Your instructions:
Starting at the line that has "伴走の進め方 (986, 32)" and stopping after the line that has "[Copy API URL to clipboard]", reproduce the listing below exactly; omit everything else.

Given data:
+-------+
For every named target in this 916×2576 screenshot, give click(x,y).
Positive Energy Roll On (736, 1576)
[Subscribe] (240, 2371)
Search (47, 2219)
+-------+
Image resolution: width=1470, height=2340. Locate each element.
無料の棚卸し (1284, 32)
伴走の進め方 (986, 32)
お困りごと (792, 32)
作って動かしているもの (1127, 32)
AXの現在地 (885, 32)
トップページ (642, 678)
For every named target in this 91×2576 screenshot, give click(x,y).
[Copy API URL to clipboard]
+-------+
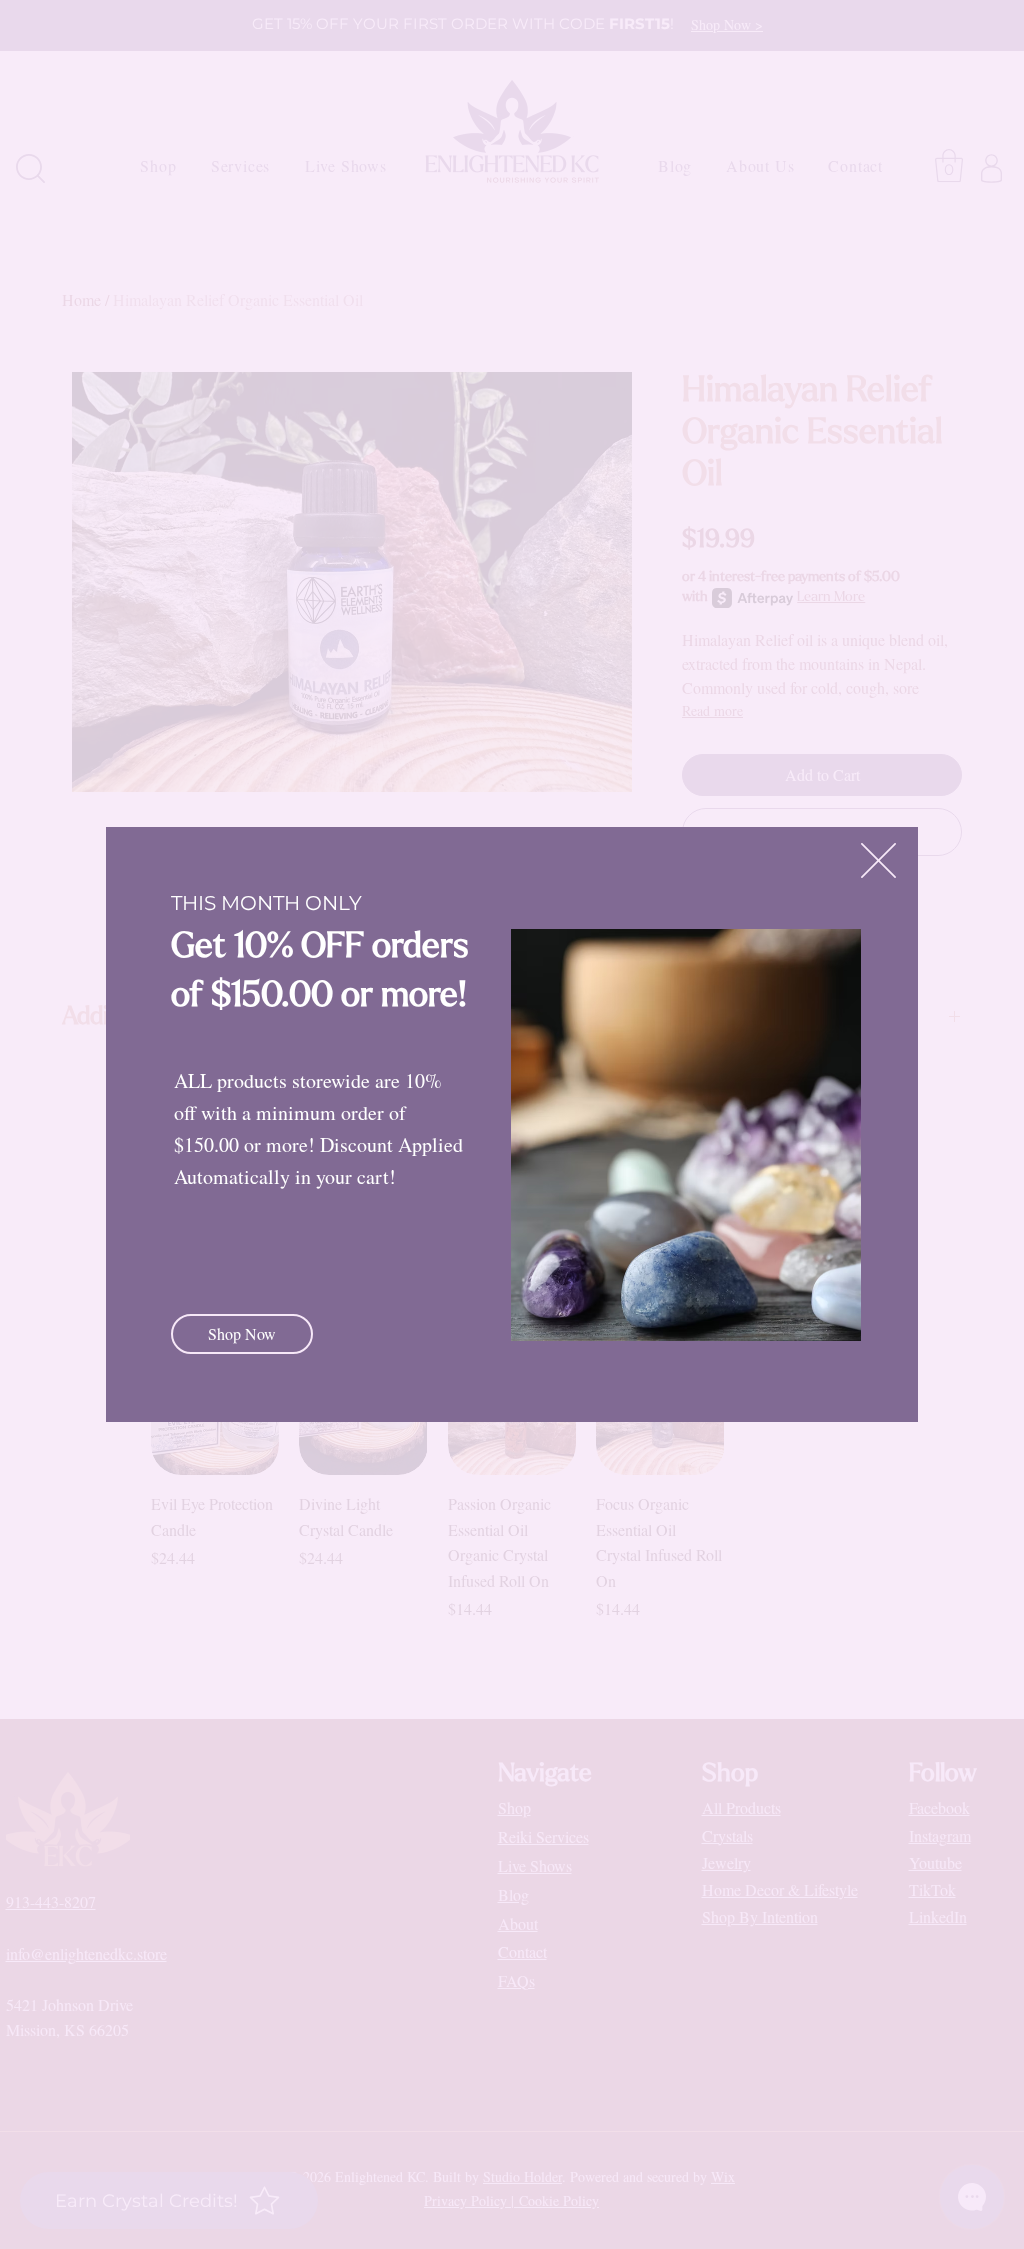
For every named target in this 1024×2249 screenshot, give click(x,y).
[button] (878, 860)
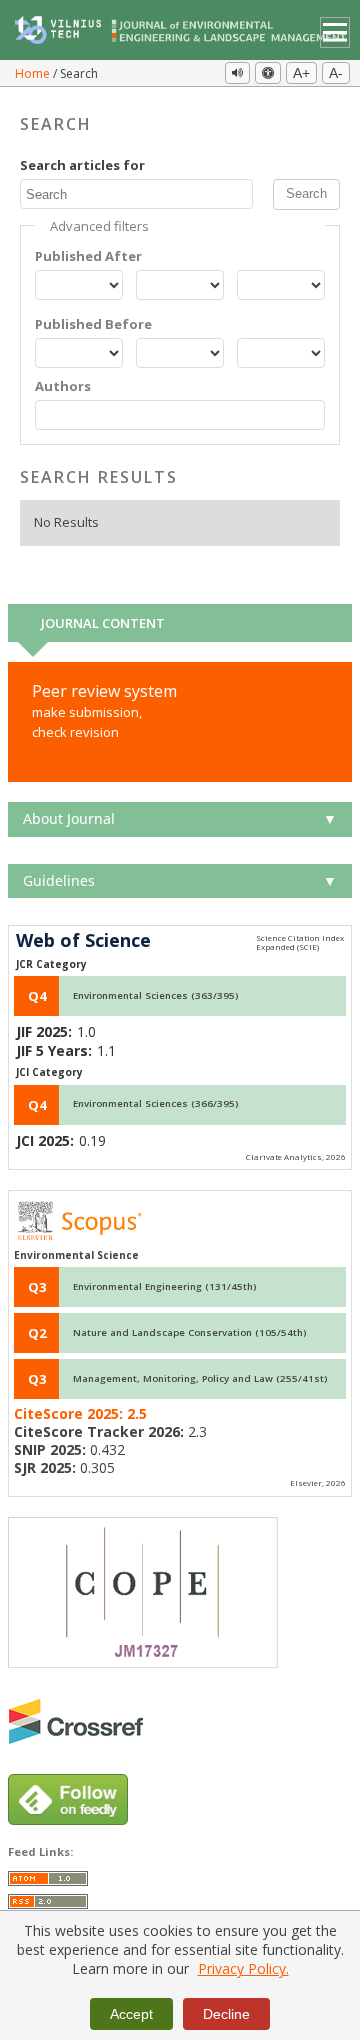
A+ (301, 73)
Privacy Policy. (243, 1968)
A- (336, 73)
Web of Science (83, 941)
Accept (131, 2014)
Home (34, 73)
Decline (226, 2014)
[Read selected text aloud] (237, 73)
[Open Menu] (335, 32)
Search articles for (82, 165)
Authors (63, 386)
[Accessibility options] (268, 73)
+-------+
Response:
伴走の進め方 (986, 32)
お困りごと (792, 32)
作って動かしているもの (1127, 32)
AXの現在地 (885, 32)
トップページ (642, 678)
For every named target in this 91×2576 screenshot, give click(x,y).
[Copy API URL to clipboard]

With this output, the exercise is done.